■ **Exercise objective**
Read through the entries below and copy each line where "video" turns up.
┄┄┄┄┄┄
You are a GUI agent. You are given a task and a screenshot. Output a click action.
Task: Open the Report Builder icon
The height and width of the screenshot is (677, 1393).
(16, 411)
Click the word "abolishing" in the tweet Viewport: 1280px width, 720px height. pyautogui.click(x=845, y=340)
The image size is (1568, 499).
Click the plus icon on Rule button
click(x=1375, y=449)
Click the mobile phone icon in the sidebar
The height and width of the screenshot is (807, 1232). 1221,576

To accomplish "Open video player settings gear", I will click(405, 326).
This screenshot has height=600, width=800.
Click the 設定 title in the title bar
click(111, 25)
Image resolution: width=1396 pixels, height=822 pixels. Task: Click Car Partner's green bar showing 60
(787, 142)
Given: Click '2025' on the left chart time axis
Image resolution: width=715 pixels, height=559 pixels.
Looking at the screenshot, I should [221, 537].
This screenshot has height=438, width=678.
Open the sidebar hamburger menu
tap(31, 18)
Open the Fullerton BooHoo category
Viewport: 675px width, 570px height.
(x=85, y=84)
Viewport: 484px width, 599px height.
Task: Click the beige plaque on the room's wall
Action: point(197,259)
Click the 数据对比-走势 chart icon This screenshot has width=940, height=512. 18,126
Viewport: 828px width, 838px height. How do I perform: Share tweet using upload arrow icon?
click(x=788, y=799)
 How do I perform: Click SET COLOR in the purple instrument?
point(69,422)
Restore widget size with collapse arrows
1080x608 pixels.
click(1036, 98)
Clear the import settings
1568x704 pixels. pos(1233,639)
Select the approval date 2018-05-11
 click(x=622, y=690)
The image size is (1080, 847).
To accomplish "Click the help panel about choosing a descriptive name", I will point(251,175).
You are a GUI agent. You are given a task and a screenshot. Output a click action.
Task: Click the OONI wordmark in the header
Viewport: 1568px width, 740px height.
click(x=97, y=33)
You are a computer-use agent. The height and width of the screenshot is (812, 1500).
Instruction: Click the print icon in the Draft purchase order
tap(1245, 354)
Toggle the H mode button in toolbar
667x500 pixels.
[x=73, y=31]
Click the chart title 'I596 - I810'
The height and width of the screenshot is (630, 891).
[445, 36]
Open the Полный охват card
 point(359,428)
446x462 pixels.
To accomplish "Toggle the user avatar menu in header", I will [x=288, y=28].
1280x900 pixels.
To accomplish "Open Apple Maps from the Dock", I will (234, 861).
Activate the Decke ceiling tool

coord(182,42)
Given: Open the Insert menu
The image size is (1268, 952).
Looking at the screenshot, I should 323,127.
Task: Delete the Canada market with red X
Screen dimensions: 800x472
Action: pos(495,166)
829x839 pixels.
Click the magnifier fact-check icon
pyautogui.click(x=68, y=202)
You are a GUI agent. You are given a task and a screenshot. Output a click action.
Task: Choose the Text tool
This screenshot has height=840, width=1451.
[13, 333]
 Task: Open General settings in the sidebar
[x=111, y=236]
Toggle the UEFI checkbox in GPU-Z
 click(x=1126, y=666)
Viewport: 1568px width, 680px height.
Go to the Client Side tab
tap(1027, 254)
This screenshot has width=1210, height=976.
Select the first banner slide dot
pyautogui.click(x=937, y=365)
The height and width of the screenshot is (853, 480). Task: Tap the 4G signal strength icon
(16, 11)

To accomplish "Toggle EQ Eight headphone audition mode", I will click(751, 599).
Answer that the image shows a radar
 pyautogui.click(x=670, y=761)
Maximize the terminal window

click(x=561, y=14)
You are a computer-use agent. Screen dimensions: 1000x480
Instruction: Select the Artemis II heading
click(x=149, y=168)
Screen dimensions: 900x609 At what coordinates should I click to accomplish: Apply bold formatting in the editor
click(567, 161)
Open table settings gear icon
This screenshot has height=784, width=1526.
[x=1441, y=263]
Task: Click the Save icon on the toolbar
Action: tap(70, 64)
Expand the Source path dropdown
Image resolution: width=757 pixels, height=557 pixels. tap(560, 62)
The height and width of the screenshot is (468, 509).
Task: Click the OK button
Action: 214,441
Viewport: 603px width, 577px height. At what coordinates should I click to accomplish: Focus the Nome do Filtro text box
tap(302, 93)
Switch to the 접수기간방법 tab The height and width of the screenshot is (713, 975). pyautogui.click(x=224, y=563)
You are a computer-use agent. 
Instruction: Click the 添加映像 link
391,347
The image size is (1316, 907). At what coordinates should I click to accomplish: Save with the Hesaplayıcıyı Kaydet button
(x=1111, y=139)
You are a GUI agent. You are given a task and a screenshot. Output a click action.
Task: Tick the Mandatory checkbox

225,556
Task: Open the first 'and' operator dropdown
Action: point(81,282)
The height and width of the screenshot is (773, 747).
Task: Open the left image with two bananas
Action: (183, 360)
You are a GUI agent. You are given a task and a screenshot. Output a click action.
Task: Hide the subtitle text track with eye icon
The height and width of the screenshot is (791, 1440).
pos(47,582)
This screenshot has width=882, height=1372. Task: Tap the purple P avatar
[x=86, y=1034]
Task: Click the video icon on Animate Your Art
┄┄┄┄┄┄
■ **Answer for this exercise**
To accomplish "Open video player settings gear", I will click(405, 326).
Task: Click the video icon on Animate Your Art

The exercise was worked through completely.